» **ABOUT THIS EXERCISE**
Whenever the word "Click" appears in a line of the listing, copy that line.

» **AVAILABLE RECORDS**

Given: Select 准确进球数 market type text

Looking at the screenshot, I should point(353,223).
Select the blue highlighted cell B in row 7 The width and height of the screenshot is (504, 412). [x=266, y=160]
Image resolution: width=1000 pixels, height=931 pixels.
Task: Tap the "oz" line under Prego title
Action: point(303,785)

...

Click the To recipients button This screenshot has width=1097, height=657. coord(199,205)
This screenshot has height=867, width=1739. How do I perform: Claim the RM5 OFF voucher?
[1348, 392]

---

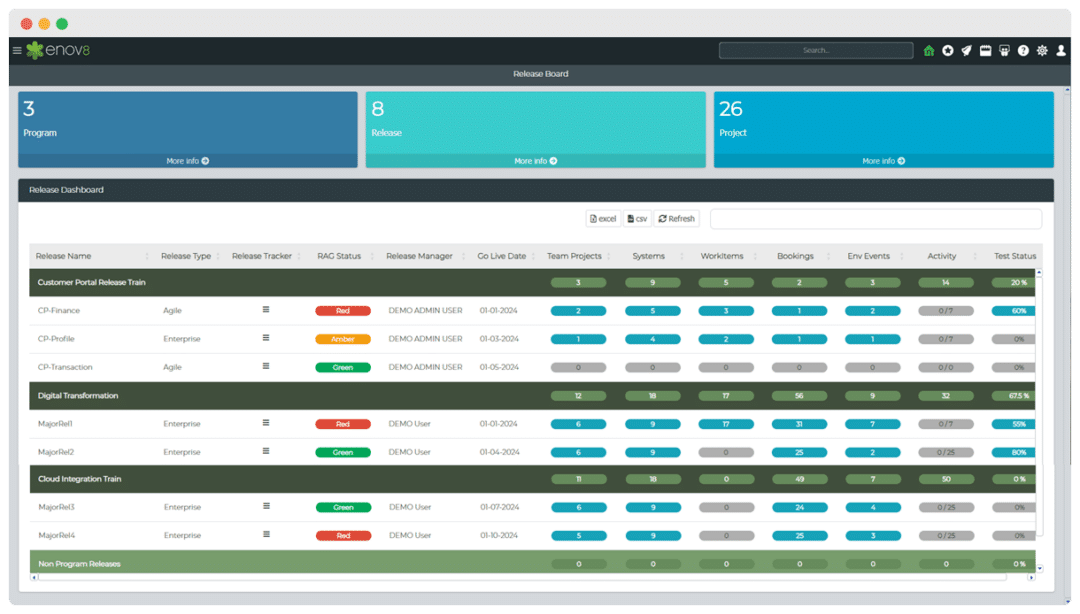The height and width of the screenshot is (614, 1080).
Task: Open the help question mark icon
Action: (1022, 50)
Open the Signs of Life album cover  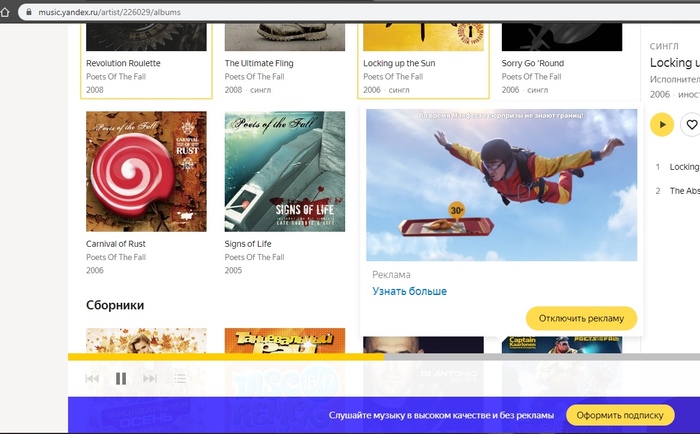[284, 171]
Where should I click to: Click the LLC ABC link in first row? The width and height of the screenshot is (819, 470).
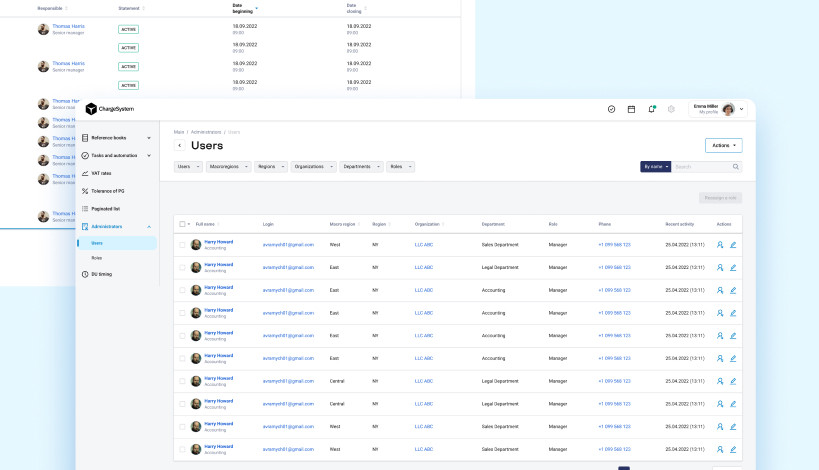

» **ANSWER TO THIS PROBLEM**
Click the To recipients button This screenshot has width=1097, height=657. coord(199,205)
Where should I click to: Click the LLC ABC link in first row? The width and height of the screenshot is (819, 470).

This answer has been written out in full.